Re: Dot files
Re: Dot files
- Subject: Re: Dot files
- From: Chris Page <email@hidden>
- Date: Wed, 21 Jun 2006 03:03:53 -0700
On Jun 20, 2006, at 00:30 AM, Ruth Bygrave wrote: Losing data that should be contained in a file because it shows up separately just sounds wrong. I have no idea why the original Mac OS had this dependence on forks, but I haven't heard it's any particular benefit to the users. If what I see is the equivalent of view data, I'll happily ignore it, but if it's part of the file's content it should be _in_ the file. (Thanks very much to all of you who pointed out how to avoid the dot files: if it's Finder stuff to do with displaying files I don't need it at all for the small flash drive.)
Well, you have a choice. You can have a file system with multiple forks and have programs operate on the forks they know and care about, or you can store each fork in its own file and have programs be responsible for presenting the facade of a single logical file to the user. Attempting to provide this functionality with a directory of single-fork files is ad-hoc and requires yet more information to identify directories that are part of the same logical file. Formalizing this in the volume format makes it trivial to unambiguously identify files with multiple streams (forks) in them from directories with arbitrary files.

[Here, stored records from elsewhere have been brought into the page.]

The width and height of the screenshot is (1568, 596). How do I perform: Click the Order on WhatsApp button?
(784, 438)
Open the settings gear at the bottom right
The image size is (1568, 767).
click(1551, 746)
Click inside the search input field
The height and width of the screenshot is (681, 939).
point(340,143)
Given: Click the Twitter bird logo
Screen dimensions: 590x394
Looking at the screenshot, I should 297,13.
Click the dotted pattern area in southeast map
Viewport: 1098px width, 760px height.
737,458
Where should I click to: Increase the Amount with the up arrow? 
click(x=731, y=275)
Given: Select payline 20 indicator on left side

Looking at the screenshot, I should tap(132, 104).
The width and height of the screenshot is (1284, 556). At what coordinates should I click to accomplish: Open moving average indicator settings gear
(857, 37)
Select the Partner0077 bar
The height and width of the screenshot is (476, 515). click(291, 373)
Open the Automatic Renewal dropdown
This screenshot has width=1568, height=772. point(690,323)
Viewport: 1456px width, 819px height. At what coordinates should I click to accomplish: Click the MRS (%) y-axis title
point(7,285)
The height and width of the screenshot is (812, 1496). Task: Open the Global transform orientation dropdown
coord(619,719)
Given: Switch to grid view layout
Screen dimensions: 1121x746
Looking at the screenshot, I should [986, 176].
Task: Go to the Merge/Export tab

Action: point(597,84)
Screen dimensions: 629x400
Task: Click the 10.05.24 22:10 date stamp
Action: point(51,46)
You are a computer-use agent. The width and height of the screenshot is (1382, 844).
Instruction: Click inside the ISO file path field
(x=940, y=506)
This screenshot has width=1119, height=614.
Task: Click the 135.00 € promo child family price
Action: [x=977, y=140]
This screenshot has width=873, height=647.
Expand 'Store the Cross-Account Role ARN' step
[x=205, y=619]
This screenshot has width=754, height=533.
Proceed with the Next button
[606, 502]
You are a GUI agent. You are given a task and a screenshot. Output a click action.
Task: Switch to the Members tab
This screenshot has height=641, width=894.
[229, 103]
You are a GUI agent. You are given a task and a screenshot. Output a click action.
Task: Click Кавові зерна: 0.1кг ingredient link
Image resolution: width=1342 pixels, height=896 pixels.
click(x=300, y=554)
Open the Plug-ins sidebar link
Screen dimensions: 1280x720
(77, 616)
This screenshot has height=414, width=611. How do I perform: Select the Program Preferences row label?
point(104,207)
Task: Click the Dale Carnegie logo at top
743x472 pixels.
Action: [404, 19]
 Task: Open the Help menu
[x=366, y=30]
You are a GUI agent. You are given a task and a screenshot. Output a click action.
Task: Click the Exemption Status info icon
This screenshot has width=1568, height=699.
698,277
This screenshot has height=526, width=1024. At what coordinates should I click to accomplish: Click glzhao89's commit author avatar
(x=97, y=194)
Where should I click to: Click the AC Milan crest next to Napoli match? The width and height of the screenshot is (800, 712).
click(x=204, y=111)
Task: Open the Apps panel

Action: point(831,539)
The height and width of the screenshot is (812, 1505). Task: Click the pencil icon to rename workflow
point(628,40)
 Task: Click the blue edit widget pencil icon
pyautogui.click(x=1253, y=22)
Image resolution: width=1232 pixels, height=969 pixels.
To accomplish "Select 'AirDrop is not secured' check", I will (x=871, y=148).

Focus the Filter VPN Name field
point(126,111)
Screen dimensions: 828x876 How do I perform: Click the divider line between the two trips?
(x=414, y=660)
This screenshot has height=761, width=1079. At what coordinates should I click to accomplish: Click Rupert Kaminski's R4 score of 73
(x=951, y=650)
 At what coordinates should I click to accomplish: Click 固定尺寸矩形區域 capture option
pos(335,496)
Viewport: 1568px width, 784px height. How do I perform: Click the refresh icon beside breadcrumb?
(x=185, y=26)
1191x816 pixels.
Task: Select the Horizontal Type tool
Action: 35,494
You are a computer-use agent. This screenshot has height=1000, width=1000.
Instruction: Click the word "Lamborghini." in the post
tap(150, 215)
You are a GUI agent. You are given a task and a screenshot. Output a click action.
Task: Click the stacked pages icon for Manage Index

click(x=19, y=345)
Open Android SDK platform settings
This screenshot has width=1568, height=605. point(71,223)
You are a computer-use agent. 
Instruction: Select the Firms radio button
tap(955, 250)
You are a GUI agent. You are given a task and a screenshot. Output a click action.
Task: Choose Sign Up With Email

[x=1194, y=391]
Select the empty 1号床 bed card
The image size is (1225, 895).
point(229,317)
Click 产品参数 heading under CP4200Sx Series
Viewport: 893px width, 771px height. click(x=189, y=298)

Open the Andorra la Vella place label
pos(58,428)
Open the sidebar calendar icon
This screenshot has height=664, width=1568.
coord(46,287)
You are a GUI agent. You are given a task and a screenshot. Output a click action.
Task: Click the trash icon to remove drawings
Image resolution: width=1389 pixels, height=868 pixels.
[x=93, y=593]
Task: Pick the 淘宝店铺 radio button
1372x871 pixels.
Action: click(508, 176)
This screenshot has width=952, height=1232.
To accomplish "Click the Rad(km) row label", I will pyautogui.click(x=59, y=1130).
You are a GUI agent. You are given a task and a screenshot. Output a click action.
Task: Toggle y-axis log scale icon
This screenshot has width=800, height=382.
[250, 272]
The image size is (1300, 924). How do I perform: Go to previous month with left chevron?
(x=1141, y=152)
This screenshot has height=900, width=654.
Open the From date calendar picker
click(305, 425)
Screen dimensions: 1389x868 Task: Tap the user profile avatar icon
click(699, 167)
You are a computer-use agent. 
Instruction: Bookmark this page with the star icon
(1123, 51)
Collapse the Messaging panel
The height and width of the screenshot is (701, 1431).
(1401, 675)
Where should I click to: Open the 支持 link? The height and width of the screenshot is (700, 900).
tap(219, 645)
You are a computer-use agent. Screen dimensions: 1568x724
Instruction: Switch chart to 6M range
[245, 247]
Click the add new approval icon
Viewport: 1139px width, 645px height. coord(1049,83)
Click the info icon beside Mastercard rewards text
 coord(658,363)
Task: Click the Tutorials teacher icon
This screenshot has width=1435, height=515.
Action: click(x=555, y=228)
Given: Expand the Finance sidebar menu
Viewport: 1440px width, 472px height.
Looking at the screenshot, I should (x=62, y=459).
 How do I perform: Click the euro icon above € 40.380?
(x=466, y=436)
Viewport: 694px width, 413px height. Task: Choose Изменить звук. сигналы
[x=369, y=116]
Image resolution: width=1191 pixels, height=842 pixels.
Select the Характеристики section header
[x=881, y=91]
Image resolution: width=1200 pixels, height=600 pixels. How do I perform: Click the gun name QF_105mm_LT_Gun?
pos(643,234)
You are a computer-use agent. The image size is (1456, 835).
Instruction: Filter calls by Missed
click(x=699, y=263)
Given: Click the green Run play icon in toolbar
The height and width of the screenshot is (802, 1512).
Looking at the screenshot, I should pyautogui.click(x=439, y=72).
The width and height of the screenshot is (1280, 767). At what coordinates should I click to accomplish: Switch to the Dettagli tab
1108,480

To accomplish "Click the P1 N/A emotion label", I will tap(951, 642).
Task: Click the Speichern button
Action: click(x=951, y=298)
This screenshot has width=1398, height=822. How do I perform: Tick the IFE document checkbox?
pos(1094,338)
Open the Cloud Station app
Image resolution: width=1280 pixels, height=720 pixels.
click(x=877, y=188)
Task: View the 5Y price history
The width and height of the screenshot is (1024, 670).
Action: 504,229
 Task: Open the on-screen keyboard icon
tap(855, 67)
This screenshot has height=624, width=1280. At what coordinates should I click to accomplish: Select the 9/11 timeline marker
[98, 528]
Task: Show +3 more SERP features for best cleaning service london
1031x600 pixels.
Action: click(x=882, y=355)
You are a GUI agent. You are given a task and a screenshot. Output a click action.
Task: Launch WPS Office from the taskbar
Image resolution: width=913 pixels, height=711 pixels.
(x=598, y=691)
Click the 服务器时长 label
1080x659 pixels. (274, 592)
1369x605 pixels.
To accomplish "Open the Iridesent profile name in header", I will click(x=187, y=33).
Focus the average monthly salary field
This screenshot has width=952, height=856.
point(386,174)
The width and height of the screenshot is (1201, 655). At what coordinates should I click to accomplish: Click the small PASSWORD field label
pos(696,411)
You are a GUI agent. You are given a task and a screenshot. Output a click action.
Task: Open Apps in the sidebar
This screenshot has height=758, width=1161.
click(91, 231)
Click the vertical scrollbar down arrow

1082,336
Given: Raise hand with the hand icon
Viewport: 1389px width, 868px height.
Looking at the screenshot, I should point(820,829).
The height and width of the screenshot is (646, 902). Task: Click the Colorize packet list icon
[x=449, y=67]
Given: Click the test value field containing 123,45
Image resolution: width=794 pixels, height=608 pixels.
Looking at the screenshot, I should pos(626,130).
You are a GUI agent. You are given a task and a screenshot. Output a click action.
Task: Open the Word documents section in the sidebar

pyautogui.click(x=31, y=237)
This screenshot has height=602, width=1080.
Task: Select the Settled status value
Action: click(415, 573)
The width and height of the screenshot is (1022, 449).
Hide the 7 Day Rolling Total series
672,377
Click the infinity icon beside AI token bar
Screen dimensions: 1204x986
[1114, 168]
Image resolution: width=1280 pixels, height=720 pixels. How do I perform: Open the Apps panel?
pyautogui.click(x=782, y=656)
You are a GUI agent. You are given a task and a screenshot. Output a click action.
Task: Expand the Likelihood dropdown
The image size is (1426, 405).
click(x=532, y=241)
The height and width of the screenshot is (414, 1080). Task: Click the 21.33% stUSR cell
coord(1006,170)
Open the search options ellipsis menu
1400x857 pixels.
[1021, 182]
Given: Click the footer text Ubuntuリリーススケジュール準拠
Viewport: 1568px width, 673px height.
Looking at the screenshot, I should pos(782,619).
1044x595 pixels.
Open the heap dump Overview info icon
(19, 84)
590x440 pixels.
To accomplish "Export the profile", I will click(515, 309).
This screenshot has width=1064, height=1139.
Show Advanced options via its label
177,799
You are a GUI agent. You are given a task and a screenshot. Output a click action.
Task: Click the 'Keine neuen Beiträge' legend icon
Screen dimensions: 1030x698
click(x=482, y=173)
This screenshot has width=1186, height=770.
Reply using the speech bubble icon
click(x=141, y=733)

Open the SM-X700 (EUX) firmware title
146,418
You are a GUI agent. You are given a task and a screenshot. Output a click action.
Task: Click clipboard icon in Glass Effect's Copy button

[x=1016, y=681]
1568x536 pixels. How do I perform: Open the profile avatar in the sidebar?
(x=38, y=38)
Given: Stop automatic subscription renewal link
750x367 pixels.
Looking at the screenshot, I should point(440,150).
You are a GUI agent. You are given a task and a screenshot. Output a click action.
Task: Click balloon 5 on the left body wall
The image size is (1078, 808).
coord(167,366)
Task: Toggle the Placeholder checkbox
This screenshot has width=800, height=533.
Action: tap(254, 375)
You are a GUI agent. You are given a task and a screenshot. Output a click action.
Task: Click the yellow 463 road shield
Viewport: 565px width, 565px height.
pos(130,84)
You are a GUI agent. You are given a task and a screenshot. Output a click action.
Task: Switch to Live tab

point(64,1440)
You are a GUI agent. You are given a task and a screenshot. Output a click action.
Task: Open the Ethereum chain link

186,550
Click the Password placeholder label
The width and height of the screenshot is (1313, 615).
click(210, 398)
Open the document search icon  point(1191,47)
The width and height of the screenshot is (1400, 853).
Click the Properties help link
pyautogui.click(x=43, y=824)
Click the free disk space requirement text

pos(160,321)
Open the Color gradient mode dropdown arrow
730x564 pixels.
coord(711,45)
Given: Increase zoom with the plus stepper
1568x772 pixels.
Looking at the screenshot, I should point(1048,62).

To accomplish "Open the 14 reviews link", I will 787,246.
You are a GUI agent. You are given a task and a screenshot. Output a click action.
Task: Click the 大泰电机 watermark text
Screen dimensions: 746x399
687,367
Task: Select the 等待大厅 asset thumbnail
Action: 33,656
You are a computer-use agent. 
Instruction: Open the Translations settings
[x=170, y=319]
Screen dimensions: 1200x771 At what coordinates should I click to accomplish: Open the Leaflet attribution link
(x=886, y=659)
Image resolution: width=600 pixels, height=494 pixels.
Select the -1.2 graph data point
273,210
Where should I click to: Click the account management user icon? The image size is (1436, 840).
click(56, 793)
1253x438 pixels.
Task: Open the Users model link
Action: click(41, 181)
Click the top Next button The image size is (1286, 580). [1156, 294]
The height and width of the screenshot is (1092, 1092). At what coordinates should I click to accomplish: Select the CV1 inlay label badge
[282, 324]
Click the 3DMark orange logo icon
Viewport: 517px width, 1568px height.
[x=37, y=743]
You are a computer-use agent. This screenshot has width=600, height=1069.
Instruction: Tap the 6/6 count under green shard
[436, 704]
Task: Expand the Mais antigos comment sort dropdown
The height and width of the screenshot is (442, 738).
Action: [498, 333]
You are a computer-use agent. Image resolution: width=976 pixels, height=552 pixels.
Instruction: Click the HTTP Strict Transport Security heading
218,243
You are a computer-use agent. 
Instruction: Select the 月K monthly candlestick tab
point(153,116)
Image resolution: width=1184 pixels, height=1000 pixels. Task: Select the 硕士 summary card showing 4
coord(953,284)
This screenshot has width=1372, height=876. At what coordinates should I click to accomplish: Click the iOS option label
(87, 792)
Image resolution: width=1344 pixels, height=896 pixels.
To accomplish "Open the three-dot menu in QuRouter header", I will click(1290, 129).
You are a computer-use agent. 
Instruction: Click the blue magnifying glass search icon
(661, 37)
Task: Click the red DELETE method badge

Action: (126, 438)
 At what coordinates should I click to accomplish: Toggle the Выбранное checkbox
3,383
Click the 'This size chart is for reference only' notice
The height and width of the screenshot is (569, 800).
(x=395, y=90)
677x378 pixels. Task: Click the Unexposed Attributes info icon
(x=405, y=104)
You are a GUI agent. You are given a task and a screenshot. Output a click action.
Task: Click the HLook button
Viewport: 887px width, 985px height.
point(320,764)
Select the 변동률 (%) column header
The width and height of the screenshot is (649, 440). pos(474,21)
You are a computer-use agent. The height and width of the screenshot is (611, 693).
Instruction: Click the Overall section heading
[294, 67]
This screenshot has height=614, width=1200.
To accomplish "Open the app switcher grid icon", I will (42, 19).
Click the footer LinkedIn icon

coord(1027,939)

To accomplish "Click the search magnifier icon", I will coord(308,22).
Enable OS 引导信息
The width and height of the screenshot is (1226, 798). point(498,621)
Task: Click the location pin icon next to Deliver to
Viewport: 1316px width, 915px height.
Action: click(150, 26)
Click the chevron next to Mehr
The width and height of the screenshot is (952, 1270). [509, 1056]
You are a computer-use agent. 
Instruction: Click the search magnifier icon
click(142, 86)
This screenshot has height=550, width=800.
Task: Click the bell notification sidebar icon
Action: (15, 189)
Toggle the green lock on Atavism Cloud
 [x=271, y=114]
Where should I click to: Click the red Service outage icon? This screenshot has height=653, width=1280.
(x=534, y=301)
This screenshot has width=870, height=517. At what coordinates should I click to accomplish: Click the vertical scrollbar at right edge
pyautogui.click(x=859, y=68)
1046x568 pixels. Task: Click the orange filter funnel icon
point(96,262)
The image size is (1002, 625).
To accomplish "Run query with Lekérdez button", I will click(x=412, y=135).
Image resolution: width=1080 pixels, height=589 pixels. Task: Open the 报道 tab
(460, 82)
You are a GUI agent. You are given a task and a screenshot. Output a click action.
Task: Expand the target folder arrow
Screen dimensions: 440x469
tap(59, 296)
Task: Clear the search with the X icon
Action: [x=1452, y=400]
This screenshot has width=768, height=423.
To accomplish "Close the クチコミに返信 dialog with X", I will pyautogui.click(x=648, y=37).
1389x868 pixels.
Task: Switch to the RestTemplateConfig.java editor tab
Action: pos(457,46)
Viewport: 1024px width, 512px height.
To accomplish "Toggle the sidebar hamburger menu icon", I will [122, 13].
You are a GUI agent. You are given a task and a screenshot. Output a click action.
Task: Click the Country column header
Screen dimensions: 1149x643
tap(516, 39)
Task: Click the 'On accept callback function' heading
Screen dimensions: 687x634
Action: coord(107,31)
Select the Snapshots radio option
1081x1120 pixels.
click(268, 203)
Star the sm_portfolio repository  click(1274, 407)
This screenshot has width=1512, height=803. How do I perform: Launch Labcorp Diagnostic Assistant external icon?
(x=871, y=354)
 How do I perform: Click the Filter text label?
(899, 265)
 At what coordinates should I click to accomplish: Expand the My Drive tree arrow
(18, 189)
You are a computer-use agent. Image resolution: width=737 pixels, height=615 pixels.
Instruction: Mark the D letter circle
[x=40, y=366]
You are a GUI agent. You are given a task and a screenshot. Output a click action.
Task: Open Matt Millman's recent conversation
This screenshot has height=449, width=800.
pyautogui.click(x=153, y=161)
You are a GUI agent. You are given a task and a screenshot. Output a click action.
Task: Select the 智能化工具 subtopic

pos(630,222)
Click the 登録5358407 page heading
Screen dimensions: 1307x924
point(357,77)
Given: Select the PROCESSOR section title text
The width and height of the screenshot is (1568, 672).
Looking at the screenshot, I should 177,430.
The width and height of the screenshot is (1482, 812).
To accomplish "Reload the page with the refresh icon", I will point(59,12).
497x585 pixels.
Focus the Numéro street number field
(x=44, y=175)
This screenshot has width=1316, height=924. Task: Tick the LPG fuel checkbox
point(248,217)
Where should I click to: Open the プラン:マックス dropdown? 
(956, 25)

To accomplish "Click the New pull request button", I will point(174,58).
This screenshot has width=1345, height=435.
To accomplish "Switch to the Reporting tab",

HFS+ (and NTFS) is designed to support arbitrary numbers of forks rather than just the original two, but Apple has yet to expose support for it via the APIs. I think the future lies with arbitrary multi-stream (i.e., multi-fork) files. We already see zip archives being used essentially for this purpose. Making these a formal part of the file system provides consistency and determinism.
-- Chris Page - Software Wrangler
That’s “Chris” with a silent *and* invisible “3”.